Lawmakers most likely to push anti-LGBTQ+ legislation — bans on healthcare, restrictions on transgender students, “Don’t Say Gay” laws, attacks on marriage equality — are often the same lawmakers elected from heavily gerrymandered districts that dilute Black and Hispanic votes
Today, in a 6-3 decision, the U.S. Supreme Court dealt the most serious blow to the Voting Rights Act (VRA) in its 60-year history. In Louisiana v. Callais, the Court ruled that Louisiana’s congressional map — which included a second majority-Black district to comply with the VRA — was unconstitutional. While the majority insists it has not struck down Section 2, which bans voting laws and maps that dilute the political power of minority voters, Justice Kagan’s powerful dissent makes clear what really happened: the Court has “eviscerate[d] the law” and brought about the “now-completed demolition of the Voting Rights Act.”
The Voting Rights Act of 1965 is the foundation on which modern civil rights law is built.

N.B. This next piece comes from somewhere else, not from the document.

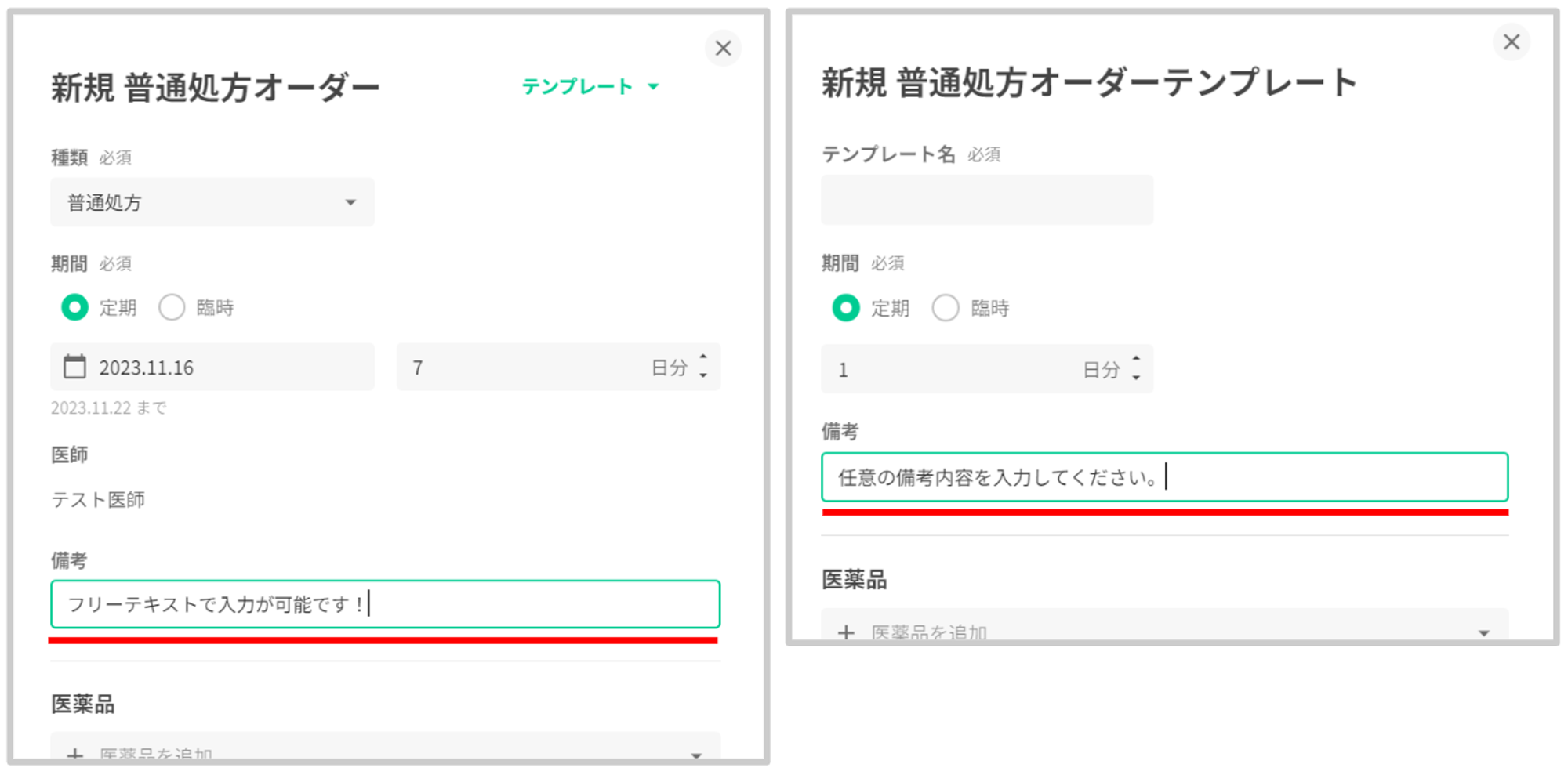This screenshot has width=1568, height=775.
Task: Click plus icon to add 医薬品 in template
Action: [x=846, y=632]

It was, in Justice Kagan’s words, “born of the literal blood of Union soldiers and civil rights marchers.” Every legal protection our community has won — marriage equality, employment nondiscrimination under Bostock, protections for transgender students, the right to be free from state-sponsored discrimination — exists because of the constitutional and statutory framework that the VRA helped establish and defend.
When the Court signals that it is willing to gut a foundational civil rights statute by reinterpreting it into uselessness, no civil rights protection is safe. The same legal reasoning, the same skepticism toward Congress’s authority to remedy discrimination, and the same willingness to demand near-impossible standards of proof can be — and has been — turned on protections that matter to LGBTQ+ people.
Our safety, our families, and our basic dignity depend on having lawmakers who will defend us — and on being able to vote them into office. When state legislatures can redraw maps to dilute the voting power of Black, Latino, and other minority communities without legal consequence, they don’t just harm those communities. They reshape who holds power in statehouses and Congress.
This matters profoundly for us. The lawmakers most likely to push anti-LGBTQ+ legislation — bans on healthcare, restrictions on transgender students, “Don’t Say Gay” laws, attacks on marriage equality — are often the same lawmakers elected from heavily gerrymandered districts that dilute minority votes. Fair maps and full voting rights are not separate from LGBTQ+ equality. They are how we build the political coalitions that protect it.
Justice Kagan warned that “minority representation in government institutions will sharply decline” and that the consequences “are likely to be far-reaching and grave.” States are already moving — Florida, Mississippi, and others — to redraw maps in ways that would have been illegal yesterday. The 2026 midterms will be conducted under rules that have shifted dramatically, and the lawmakers elected under those rules will shape policy on every issue we care about for years to come.
This is a moment that calls for clarity, not despair. Congress can act to restore the VRA. State courts and state constitutions still offer protection in many places. And the broad coalition of civil rights organizations — including ours — that has defended progress before will defend it now.
What you can do
- Stay informed. Follow trusted civil rights organizations for accurate updates on what the decision means in your state.
- Contact your members of Congress. Urge them to support the John R. Lewis Voting Rights Advancement Act and other legislation to restore VRA protections.
- Vote, and help others vote. No court decision can take that away.
The Voting Rights Act has been one of the most consequential civil rights laws in American history. Its weakening is a loss for every community that has ever depended on the law to protect equal participation in our democracy — and that includes ours.
We dissent, with Justice Kagan, Justice Jackson, and Justice Sotomayor. And we keep going.